The letter, written by Dr. Félix Rey, who treated Van Gogh’s wound in December 1888, contains sketches and notes which detail how the sunflower painter didn’t just cut off a section of his ear, as hitherto believed, but hacked it off completely.

[Image via Bancroft Library, University of California, Berkeley]

And the woman who became the recipient of the bloody and severed ear was not a prostitute called Rachel but a lady named Gabrielle, who worked as a humble maid at the brothel in Arles, southern France. It was a job she took to pay off the medical expenses incurred after being viciously attacked by a dog the previous year.

The Telegraph reports that the letter was uncovered by former art teacher Bernadette Murphy, who has spent seven years tracing the family of the girl who was given the gift of Van Gogh’s severed ear.

After in-depth cross-referencing of records from that period, Murphy also believes the painter may have been offering Gabrielle his flesh in a noble but bizarre attempt to heal the wounded woman.

“She [Gabrielle] had a very nasty scar on her arm following the bite.

“Van Gogh was somebody who was very touched by people in difficulty. I feel that he wanted to give her this gift of flesh.”

Murphy has promised Gabrielle’s family that she will never reveal their exact identity. She is also set to publish a book of her findings entitled Van Gogh’s Ear: The True Story.

The letter from Dr. Rey can be currently seen for the first time at the Van Gogh Museum in Amsterdam in an exhibition, titled On the Verge of Insanity.

The exhibition hopes to demonstrate how Van Gogh was plagued by illness and stricken by a debilitating malady that left him “utterly confused and unable to work for days and sometimes weeks at a time.”

Experts will argue that Van Gogh’s striking art wasn’t driven by his illness but existed in spite of it.

Although he never made an official diagnosis, Dr.
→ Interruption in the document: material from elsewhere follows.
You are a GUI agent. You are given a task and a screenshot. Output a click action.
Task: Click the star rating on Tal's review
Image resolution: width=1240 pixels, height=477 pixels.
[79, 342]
Rey believes Van Gogh’s illness was a form of epilepsy aggravated by drinking too much coffee and alcohol and eating too little food.

Cutting off his own ear marked the beginning of the end for Van Gogh, who would take his own life less than two years later.

After two weeks in a hospital and being prescribed bromide, a 19th-century sedative, Van Gogh suffered a series of further breakdowns before voluntarily admitting himself to Saint-Paul-de-Mausole psychiatric hospital in Saint-Rémy after it dawned on him that he couldn’t risk living alone anymore.

[Photo by Uriel Sinai/Getty Images]

Spending a year there, painting became Van Gogh’s remedy, but after leaving the institution, it would only be a matter of months before he committed suicide.

Aged just 38 when he died, Van Gogh was largely unknown to the world at large and unnoticed and unloved by the art critics of his time.

So it would probably come as something of a surprise to the Post-Impressionist that, over one hundred years later, he has become so famous that even his severed ear is the subject of a major exhibition and a new book.

Such is life! Or, as the great man said on his deathbed, “This sadness will last forever.”